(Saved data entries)

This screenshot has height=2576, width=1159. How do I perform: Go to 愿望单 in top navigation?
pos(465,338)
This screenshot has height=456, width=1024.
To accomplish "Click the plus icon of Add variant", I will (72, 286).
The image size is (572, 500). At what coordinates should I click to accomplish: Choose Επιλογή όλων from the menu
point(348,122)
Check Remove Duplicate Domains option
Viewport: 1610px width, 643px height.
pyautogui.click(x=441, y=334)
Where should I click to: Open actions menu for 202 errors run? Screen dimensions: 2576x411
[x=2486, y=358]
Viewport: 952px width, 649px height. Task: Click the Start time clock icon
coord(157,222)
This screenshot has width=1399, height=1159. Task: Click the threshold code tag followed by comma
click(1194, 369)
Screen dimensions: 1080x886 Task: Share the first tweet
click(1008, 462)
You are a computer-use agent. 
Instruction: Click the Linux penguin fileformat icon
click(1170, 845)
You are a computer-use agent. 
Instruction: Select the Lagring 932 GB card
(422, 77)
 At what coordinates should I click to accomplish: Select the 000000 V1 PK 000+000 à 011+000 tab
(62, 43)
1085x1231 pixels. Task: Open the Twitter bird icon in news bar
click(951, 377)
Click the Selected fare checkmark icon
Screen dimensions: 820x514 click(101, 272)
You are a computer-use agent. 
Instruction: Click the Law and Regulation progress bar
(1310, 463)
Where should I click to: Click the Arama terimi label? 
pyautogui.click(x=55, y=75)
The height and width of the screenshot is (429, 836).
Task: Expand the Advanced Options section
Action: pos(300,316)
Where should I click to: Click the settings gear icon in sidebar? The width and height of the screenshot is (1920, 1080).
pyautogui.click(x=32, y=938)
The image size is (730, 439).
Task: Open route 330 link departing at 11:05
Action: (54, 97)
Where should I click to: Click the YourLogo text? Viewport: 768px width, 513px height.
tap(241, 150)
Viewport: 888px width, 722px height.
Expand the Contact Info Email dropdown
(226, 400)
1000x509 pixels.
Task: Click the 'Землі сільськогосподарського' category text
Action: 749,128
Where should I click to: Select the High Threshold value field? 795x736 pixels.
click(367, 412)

*Exercise brief*.
The full data, transcribed without change, is the expected answer.

*Task answer*.
This screenshot has height=2576, width=1159. How do I perform: Go to 愿望单 in top navigation?
pos(465,338)
This screenshot has height=456, width=1024.
To accomplish "Click the plus icon of Add variant", I will (72, 286).
The image size is (572, 500). At what coordinates should I click to accomplish: Choose Επιλογή όλων from the menu
point(348,122)
Check Remove Duplicate Domains option
Viewport: 1610px width, 643px height.
pyautogui.click(x=441, y=334)
Where should I click to: Open actions menu for 202 errors run? Screen dimensions: 2576x411
[x=2486, y=358]
Viewport: 952px width, 649px height. Task: Click the Start time clock icon
coord(157,222)
This screenshot has width=1399, height=1159. Task: Click the threshold code tag followed by comma
click(1194, 369)
Screen dimensions: 1080x886 Task: Share the first tweet
click(1008, 462)
You are a computer-use agent. 
Instruction: Click the Linux penguin fileformat icon
click(1170, 845)
You are a computer-use agent. 
Instruction: Select the Lagring 932 GB card
(422, 77)
 At what coordinates should I click to accomplish: Select the 000000 V1 PK 000+000 à 011+000 tab
(62, 43)
1085x1231 pixels. Task: Open the Twitter bird icon in news bar
click(951, 377)
Click the Selected fare checkmark icon
Screen dimensions: 820x514 click(101, 272)
You are a computer-use agent. 
Instruction: Click the Law and Regulation progress bar
(1310, 463)
Where should I click to: Click the Arama terimi label? 
pyautogui.click(x=55, y=75)
The height and width of the screenshot is (429, 836).
Task: Expand the Advanced Options section
Action: pos(300,316)
Where should I click to: Click the settings gear icon in sidebar? The width and height of the screenshot is (1920, 1080).
pyautogui.click(x=32, y=938)
The image size is (730, 439).
Task: Open route 330 link departing at 11:05
Action: (54, 97)
Where should I click to: Click the YourLogo text? Viewport: 768px width, 513px height.
tap(241, 150)
Viewport: 888px width, 722px height.
Expand the Contact Info Email dropdown
(226, 400)
1000x509 pixels.
Task: Click the 'Землі сільськогосподарського' category text
Action: 749,128
Where should I click to: Select the High Threshold value field? 795x736 pixels.
click(367, 412)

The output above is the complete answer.